→ **DATA LINES**:
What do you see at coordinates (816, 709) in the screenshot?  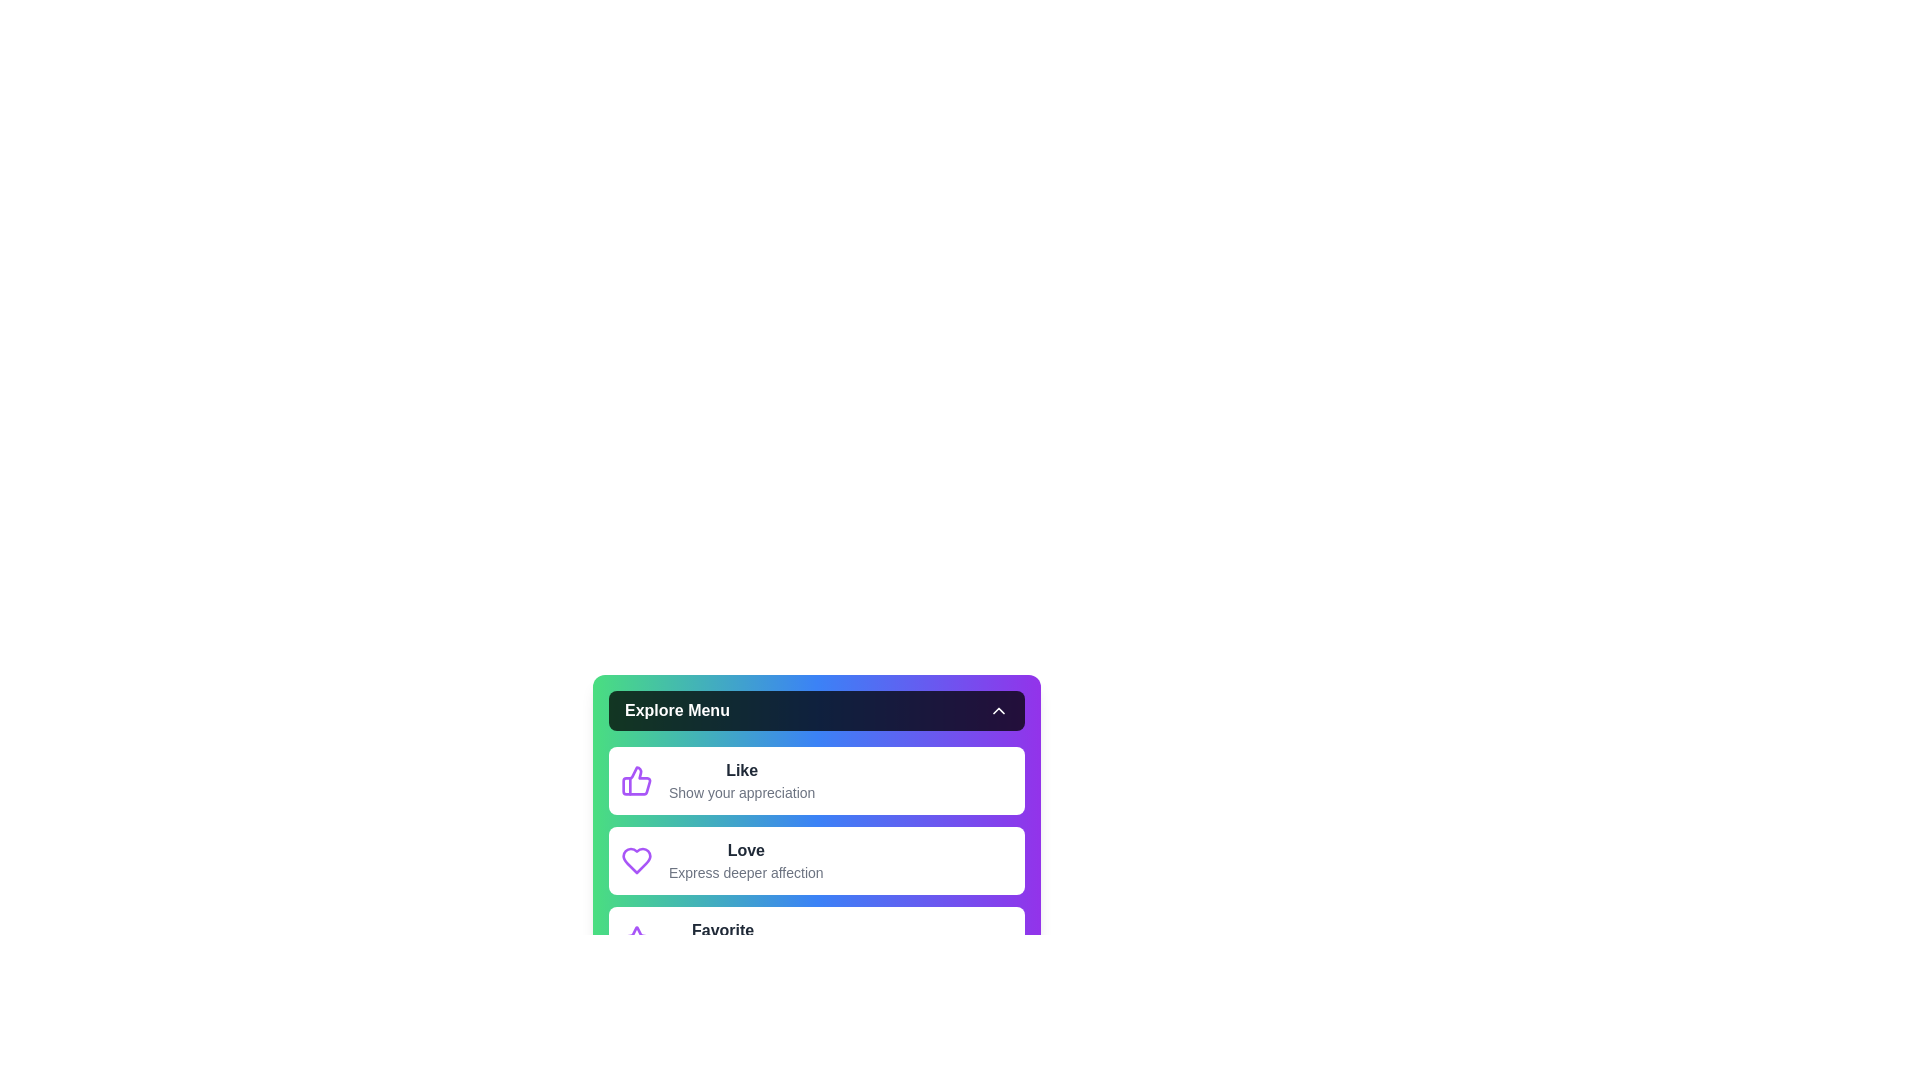 I see `the 'Explore Menu' button to toggle the menu open or closed` at bounding box center [816, 709].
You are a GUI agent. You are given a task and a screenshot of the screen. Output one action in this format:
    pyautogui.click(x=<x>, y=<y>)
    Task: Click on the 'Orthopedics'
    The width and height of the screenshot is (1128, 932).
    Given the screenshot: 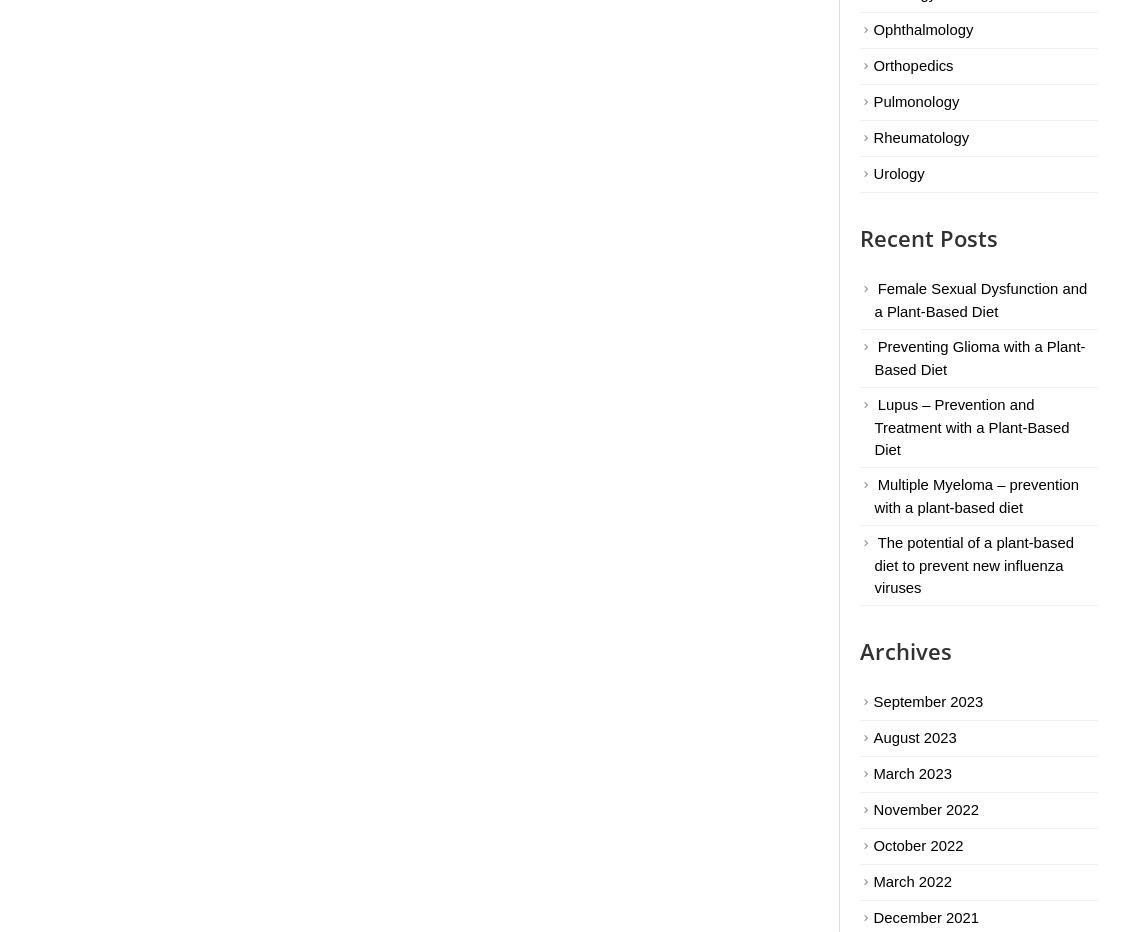 What is the action you would take?
    pyautogui.click(x=912, y=65)
    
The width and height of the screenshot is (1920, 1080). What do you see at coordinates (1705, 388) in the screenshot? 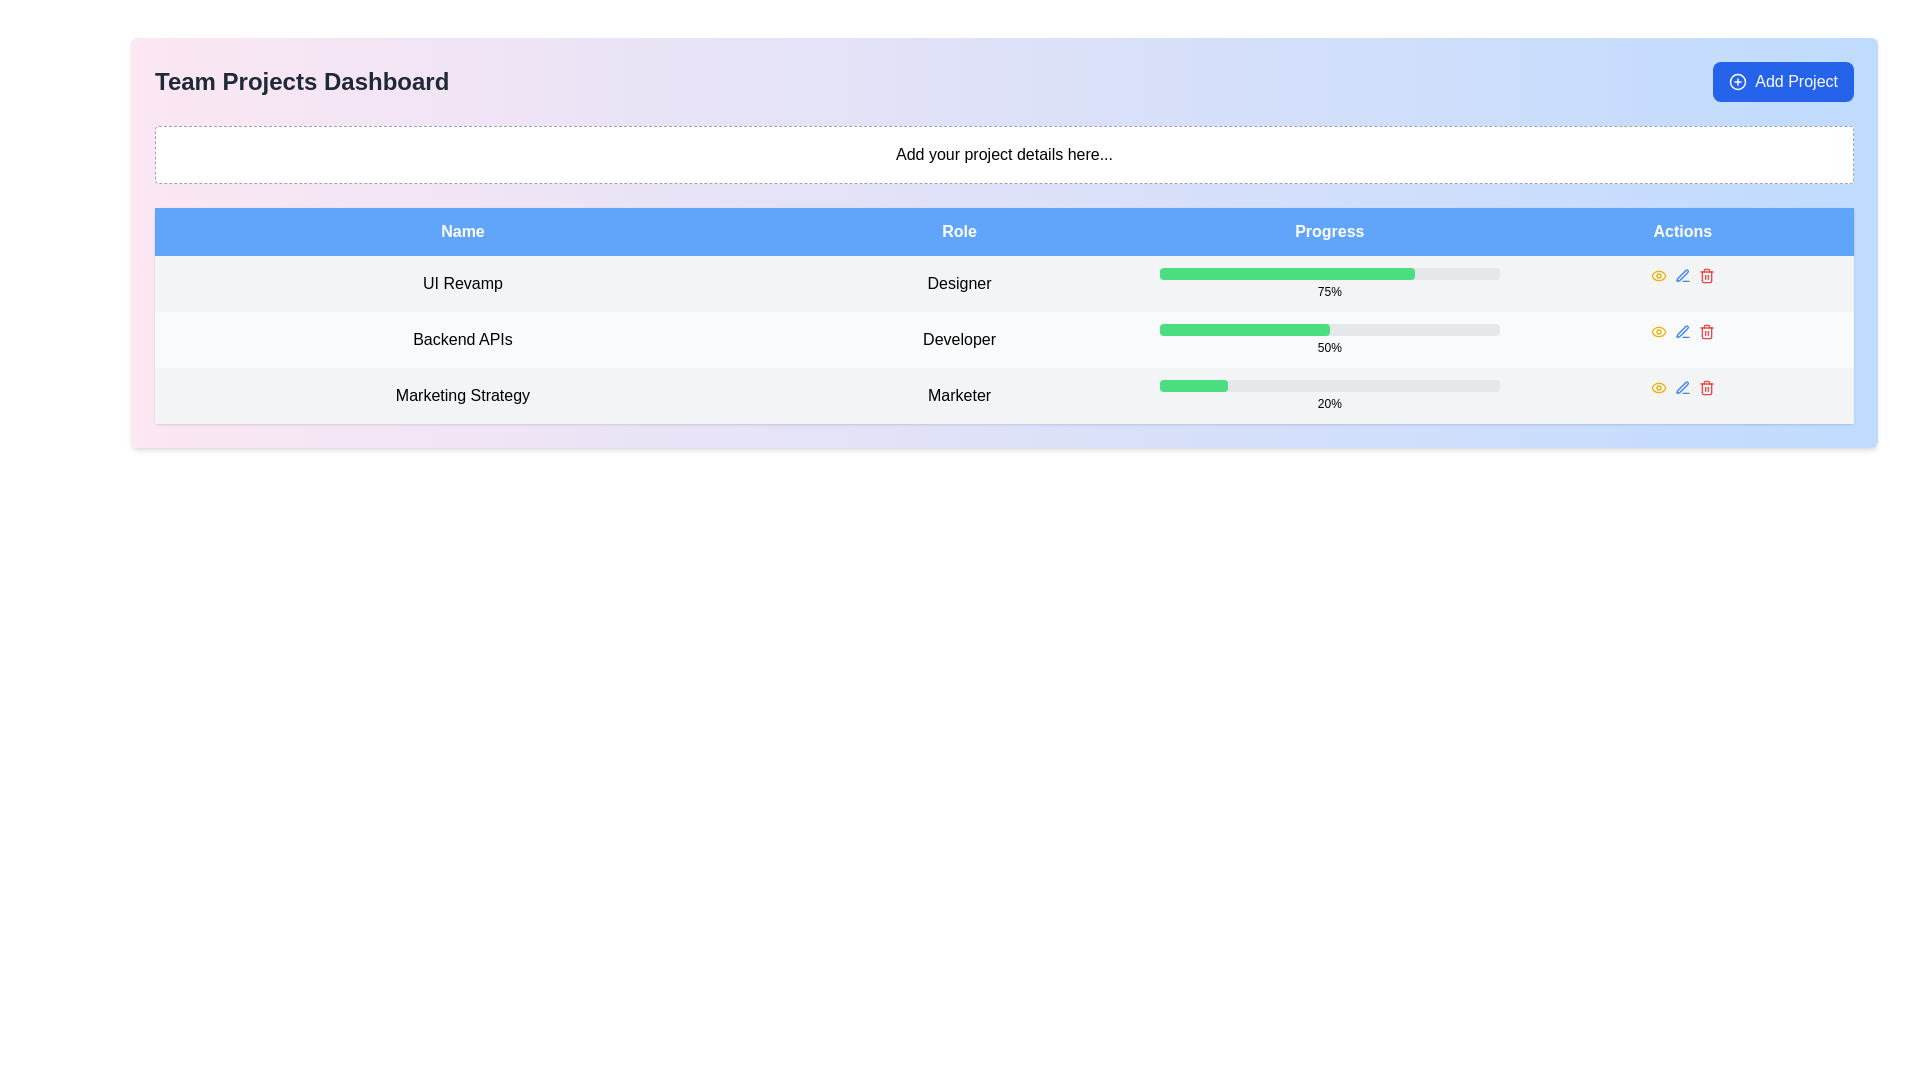
I see `the red trash can icon in the action button group` at bounding box center [1705, 388].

→ **EXERCISE AIM**: Reproduce verbatim the stretch of the data from the line containing "The width and height of the screenshot is (1920, 1080)." through the end of the data, both included, and omit the pictures from your output.

→ **TASK RESULT**:
The width and height of the screenshot is (1920, 1080). What do you see at coordinates (1705, 388) in the screenshot? 
I see `the red trash can icon in the action button group` at bounding box center [1705, 388].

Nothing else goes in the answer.